One Room Schools on the Prairie
During a recent visit to a local store, the shelves were full of school supplies: papers, pencils, scissors, notebooks and more. Parents were scurrying around with their children, picking out school supplies from a list provided by their teacher. Later this month children will be heading back to school.
While I don’t think our pioneer ancestors had detailed supply lists from their teacher, perhaps they would get new shoes for school—after the freedom of running barefoot all summer. This picture from the 1890s shows shoeless students at this rural Dakota school. What else can we learn about their experience and how it shaped their lives? How was it different from our ancestors who grew up in a town or city? What would be interesting to include for your family history?

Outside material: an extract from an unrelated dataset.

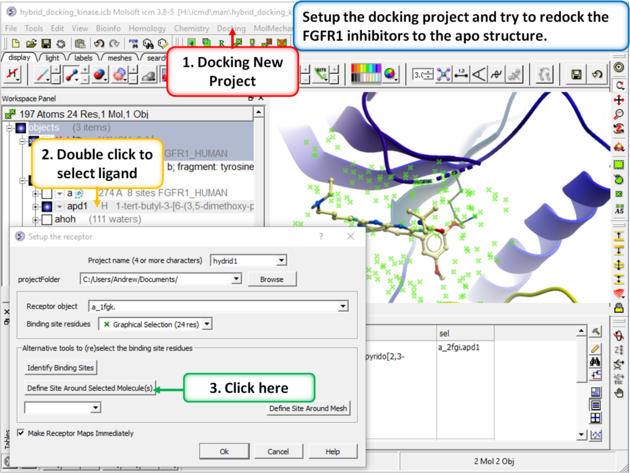This screenshot has width=630, height=473.
Task: Click the binoculars search icon beside table
Action: 596,362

We’ve all heard the stories about trudging uphill both ways to school during a blizzard. Or taking the long way home to circumvent running into the neighbor’s mean bull. Or bringing your school lunch in an old syrup pail. Use these stories to help your reader better understand the experience of attending a one room school or “country school”.

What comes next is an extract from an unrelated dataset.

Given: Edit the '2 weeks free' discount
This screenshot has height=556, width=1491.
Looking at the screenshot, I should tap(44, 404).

Rural pioneer ancestors attended one room schoolhouses that were typically only a few miles from their own. There were several of these schools in a township because transportation limited the distance that someone could travel—options were walking, horseback or by buggy. Children went to school with neighbors and siblings where one teacher taught them all lessons based on their grade level. While we tend to think about one room schools as something from the past, they still exist in some rural areas. I have aunts and uncles who attended country school until eighth grade and I personally know families who attended a country school as late as the 1970s. One friend claims that her great ability to focus and “tune out” distractions comes from going to a country school where lessons were taught for multiple grades. You were expected to do your lessons in the same room, despite the noise.

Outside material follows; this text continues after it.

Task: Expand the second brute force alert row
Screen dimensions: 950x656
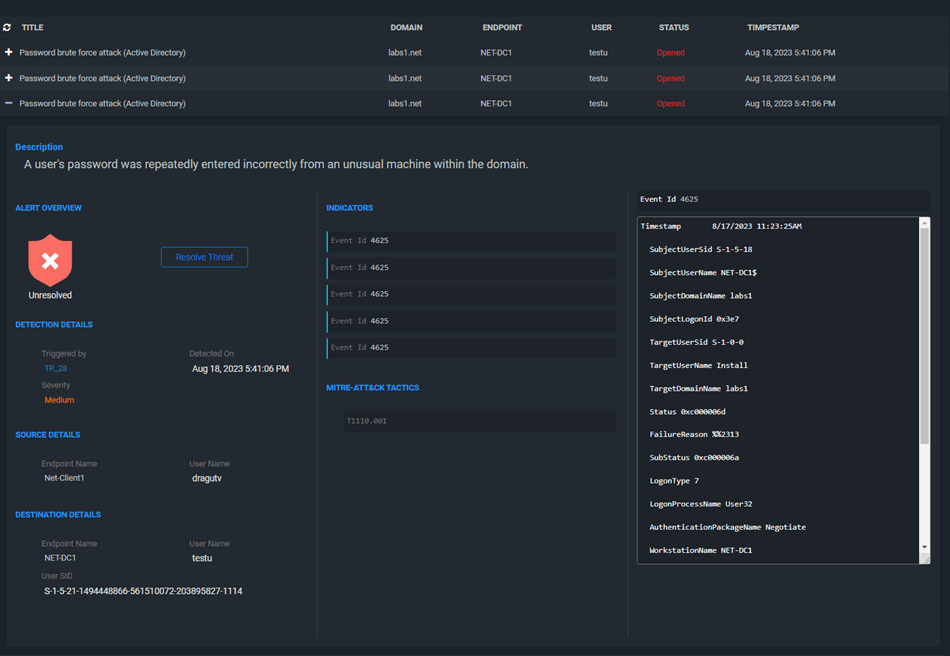Action: coord(9,78)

From a genealogical point of view, your ancestor may have been part of the school board for the country school or even housed the teacher during the school term. It wasn’t uncommon for the students to receive a souvenir class memento listing the names of all the students as well as the teacher. Look at the documents you acquired. Perhaps you’ve overlooked the significance of school-related items. Do you have Grandma’s report card? What subjects were taught? Remember to look at old plat maps and read county and local histories. Sometimes you may only have a story told by a relative or someone else that lived during that time. All help you build information about what it was like in your ancestor’s time to attend school.
Read more about one room schools.
“The one-room schoolhouse contributed to the social context of the entire community. It was a place where elections were held, picnics and celebrations, and public meetings.”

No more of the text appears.